I believe I have tracked down the root cause of the problem. It seems to be the model of Hue light selected to be the GP proxy! While our ceiling lights look the same, they're from different generations. ☝️

This truly seems to be a firmware issue all along. So I assumed all our GP switches were correctly paired as unicast, but in reality, only a few of them actually were! 🀯

burmistrzak commented 3 months ago

This truly seems to be a firmware issue all along.

I was able to confirm that (at least) the following devices support commissioning GP devices in unicast mode:

Hue lights from the same generation as the ones above should work as expected. Older generations, despite latest firmware, likely use Groupcast instead.

burmistrzak commented 3 months ago

@samuele2723 Alright, after I made my discoveries outlined above, I also had to re-pair almost all of our EnOcean switches. πŸ˜…

Here's some important information for anyone trying to pair their Zigbee Green Power in unicast mode:

Make sure the GP proxy you choose (e.g. a Hue light) is actually using unicast commissioning when told to do so! One good indicator I've found is the presence of an input cluster on the Green Power endpoint. So far all GP proxies with an input cluster on that endpoint, will use Groupcast and not Unicast to pair ZGP devices. That's what it looks like in Z2M web UI for example:

IMG_1103

IMG_1102

It might be possible to force/change the commissioning mode (on GP proxies with an input cluster) using some command. We'll see. I'm currently working through the ZGP specification. πŸ˜‡

burmistrzak commented 3 months ago

A few more details: It appears that Signify (Philips Hue) decided at some point, to upgrade their hardwired fixtures to also include a Green Power server, alongside the client cluster available on all of their modern lights.

### Recorded data

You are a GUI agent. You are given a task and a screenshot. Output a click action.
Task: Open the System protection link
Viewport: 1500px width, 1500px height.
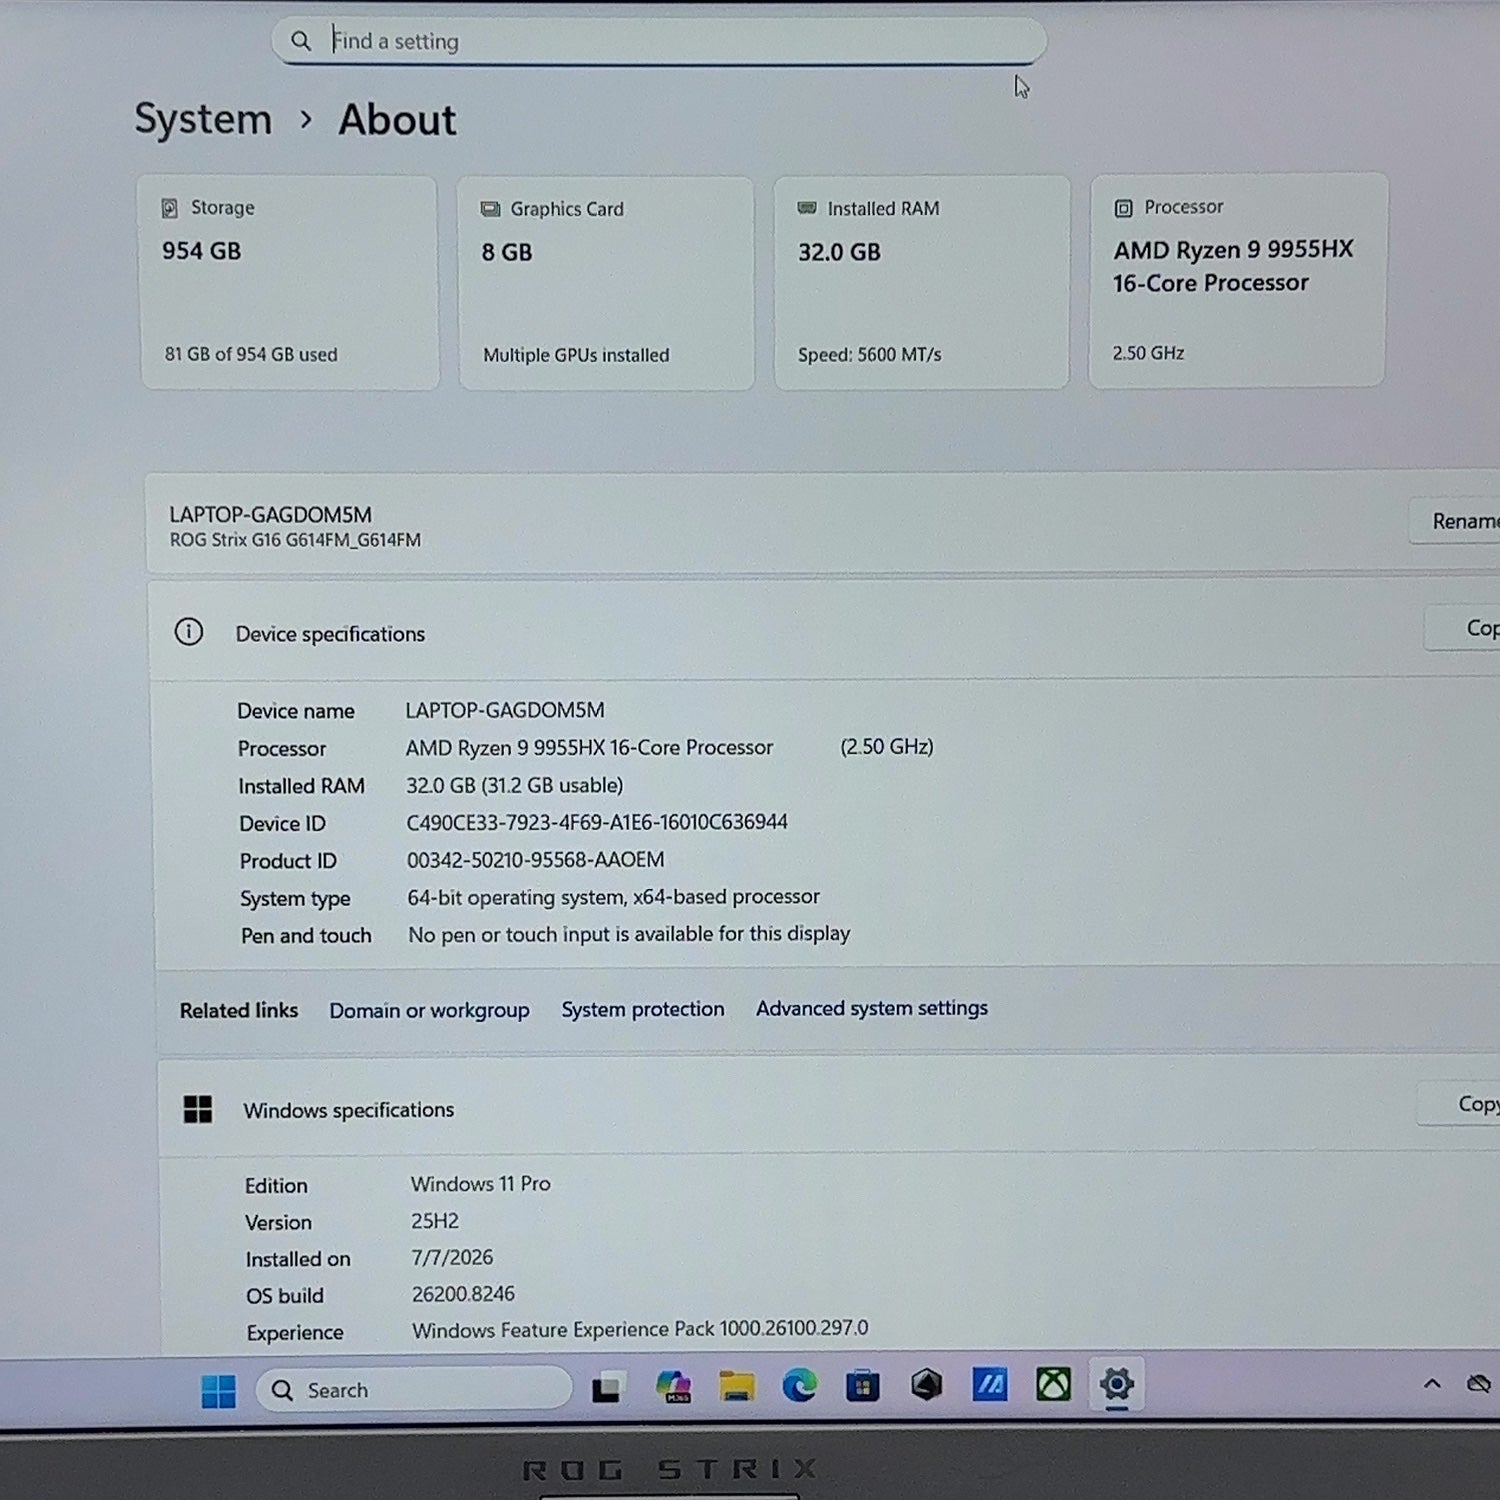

### Directive
Please carry on the forum thread about Philips Hue lights serving as Zigbee Green Power proxies, starting after its last sentence.

### The answer
So the type of light (removable or not) seems to be the key here, not really product generation.

LaurentChardin commented 3 months ago

I always thought that Input and Output GP clusters were part of the Zigbee 3.0 specifications, and needed for the certification. I see that @Hedda answered to you in Koenkk/zigbee-herdsman#902

Anyway very nice drilldown @burmistrzak

burmistrzak commented 3 months ago

I always thought that Input and Output GP clusters were part of the Zigbee 3.0 specifications, and needed for the certification.

@LaurentChardin Apparently not, because the E27 Hue bulbs are definitely Zigbee 3.0 certified. It really seems to be a policy choice by Signify to only include a Green Power Sink (server) with their hardwired fixtures.

I believe what we're seeing here is the difference between a Green Power Proxy Basic, and a Green Power Combo Basic device. The latter being an interesting combination of a GP Proxy Basic, and a GP Sink Basic in a single device.

However, one big mystery still remains: Why does the proxy of such a GP Combo Basic ignore the GP Commissioning Mode requested by the coordinator?

Btw. am I the only one finding the terminology of input/output cluster a bit confusing? Using server/client, same as in the specification, would make much more sense IMHO. πŸ™ˆ

burmistrzak commented 3 months ago

Just realized we absolutely need to improve the dev console with more advanced features (read/write undefined clusters/attributes), so poking around gets a bit more comfortable.

Isn't there some sort of CLI for the CC2652P to interact with the Zigbee network directly?

Hedda commented 3 months ago

I always thought that Input and Output GP clusters were part of the Zigbee 3.0 specifications, and needed for the certification.

@LaurentChardin Apparently not, because the E27 Hue bulbs are definitely Zigbee 3.0 certified. It really seems to be a policy choice by Signify to only include a Green Power Sink (server) with their hardwired fixtures.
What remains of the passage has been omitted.